There’s literary fiction and there's genre fiction, and then there’s Robert Paul Blumenstein’s novel, Snapping the String, which draws from nearly every fiction niche out there. The publishers blurb, “a chilling psycho-thriller,” will definitely draw the attention of psycho-thriller fans, but what about fans of outright horror, Southern gothic, magical realism, romance, religious fiction, bildungsroman (albeit a uniquely belated bildungsroman), mystery, hard boiled detective story, adventure, or social commentary a la One Flew Over the Cuckoo’s Nest and Girl, Interrupted?

Snapping The String definitely deserves an audience beyond that of "psycho-thriller" fans (and who exactly are "psycho-thriller" fans anyway; I mean, are these fans "psycho" for "thrillers" or are they "psychos" who like thrillers? Important distinction.

I like Blumenstein’s concise, uncomplicated descriptions. Detailing Peyton Costello’s hallucination from an acid trip (which is how we’re introduced to our, at first impression, dubious hero), Blumenstein writes, “the walls inflated, then deflated,” which gave me a perfect visual, like something surreal out of Alice In Wonderland. When Peyton releases his distraught embrace from his dead father propped up in bed, we get a macabre snippet any vintage Stephen King would enjoy, “Then his dad’s head rolled forward and fell from his neck….His father’s head tumbled to the floor, bounced once, twice, and then rolled to a rest.” So maybe a decapitated head with its tongue hanging out and spurting blood every which way and bouncing off a bed is a bit of a horror cliche ... so what? I still like it, and it still works.

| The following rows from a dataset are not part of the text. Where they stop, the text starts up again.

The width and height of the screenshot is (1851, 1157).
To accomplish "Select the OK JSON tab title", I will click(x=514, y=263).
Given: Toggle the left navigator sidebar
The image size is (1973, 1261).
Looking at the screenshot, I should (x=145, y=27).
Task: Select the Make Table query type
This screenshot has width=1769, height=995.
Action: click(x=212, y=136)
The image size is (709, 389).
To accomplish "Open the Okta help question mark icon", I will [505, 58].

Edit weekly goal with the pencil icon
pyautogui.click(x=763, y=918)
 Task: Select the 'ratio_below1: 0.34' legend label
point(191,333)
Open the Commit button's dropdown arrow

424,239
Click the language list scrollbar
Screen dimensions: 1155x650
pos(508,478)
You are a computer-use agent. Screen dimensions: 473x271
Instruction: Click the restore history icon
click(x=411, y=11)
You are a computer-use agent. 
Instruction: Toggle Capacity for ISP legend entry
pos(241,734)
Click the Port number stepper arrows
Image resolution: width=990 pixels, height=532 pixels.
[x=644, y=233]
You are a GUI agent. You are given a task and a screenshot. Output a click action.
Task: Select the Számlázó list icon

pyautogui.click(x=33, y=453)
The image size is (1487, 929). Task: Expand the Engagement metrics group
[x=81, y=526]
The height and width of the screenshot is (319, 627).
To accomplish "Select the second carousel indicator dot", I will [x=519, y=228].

As bad as witnessing the gruesome aftermath of your father's decapitation must be, imagine how bad it would be being falsely accused of murdering your parents and spending the next twenty-two years of your life unjustly jailed at the Mid-Virginia Mental Hospital, undergoing regular electro-convulsive “therapy” and taking so many unnecessary drug cocktails that your average junky's habit might look like so much aspirin-therapy instead. Welcome to Peyton Costello’s wasted world. And never mind that Peyton does not have a diagnosable mental disorder (that’s beside the point to the vindictive psychiaquacks at Mid-Virginia); Peyton just better be sure he doesn’t tick off the wrong mental health "professional" or she’s bound to recommend, besides a frontal lobotomy, a “Second Surgical Procedure," --a castration!-- because, "I don’t see what further use Mr. Costello has for his gonads.” Makes Nurse Ratchet seem ebullient by comparison.

Does Blumenstein grind his social commentator's axe too sharply in his skewering of the evils perpetrated inside psych-hospitals against mental health patients as late as the mid 1980s? Does he go a tad over the top? I’d say yes at first glance, but since I’ve read so many non-fictional accounts documenting the abuses, how could I justifiably say no? Perhaps I could say yes to, at times, the narrative feeling mildly didactic, preachy, but it’s mostly preaching to the choir. So, amen!

Peyton’s surprising release from Mid-Virginia portrayed enough drama that it could have served a viable climax to Snapping the String, but then we’d always wonder who killed Peyton’s parents. Blumenstein compellingly keeps us in suspense, whizzing us first into the jungles of Belize, beloved by his father (and where Peyton grabs a native wife, Oriana), and on to Egypt and inside the King’s Chamber of the Great Pyramid of Khufu, where Peyton and his long-lost friend, Ishmael, discover the first real clues – mysterious apparitions – directing them to a holy man (or is he an unholy man?) and to the terrible secret he's harbored behind a bookshelf for years.

Some secrets might be better left unknown.